DATASET EXCERPTS section start

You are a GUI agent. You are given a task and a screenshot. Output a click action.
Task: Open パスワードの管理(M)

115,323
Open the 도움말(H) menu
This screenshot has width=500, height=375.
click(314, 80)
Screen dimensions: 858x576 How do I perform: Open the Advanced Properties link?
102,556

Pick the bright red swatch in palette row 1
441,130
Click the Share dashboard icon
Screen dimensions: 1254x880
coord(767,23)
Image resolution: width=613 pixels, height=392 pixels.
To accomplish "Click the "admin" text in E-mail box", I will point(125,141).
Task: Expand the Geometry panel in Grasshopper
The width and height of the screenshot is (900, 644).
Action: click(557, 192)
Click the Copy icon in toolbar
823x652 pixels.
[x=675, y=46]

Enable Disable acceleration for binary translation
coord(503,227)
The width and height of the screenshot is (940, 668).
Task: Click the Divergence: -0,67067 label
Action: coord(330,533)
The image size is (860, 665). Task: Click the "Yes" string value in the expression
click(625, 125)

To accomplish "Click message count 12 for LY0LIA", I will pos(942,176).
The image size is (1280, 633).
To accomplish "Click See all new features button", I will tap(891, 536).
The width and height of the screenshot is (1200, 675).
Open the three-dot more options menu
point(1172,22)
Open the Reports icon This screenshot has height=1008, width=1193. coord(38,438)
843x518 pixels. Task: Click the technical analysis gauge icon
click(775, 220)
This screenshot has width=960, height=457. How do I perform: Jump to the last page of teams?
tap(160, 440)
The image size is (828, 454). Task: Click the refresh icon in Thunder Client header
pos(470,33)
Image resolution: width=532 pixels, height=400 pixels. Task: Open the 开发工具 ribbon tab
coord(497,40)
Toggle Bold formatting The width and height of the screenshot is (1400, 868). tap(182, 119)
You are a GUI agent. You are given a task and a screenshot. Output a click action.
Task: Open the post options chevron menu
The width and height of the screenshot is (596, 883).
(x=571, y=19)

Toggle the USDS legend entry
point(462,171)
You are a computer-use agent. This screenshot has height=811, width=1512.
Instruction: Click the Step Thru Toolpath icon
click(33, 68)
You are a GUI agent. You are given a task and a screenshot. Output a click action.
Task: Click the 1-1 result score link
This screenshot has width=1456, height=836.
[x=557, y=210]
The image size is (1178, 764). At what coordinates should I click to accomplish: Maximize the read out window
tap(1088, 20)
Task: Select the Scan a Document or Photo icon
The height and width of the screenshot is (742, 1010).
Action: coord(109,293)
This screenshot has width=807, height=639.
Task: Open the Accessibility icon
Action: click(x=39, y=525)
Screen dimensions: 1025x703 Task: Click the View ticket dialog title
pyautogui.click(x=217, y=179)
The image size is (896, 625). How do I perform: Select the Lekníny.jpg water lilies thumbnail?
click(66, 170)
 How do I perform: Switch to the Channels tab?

DATASET EXCERPTS section end

[INSTRUCTIONS FOR THE TASK] Which lines above hold the word "will"? Copy each of them.

[SOLVED PROBLEM]
To accomplish "Click the "admin" text in E-mail box", I will point(125,141).
To accomplish "Click message count 12 for LY0LIA", I will pos(942,176).
To accomplish "Click See all new features button", I will tap(891, 536).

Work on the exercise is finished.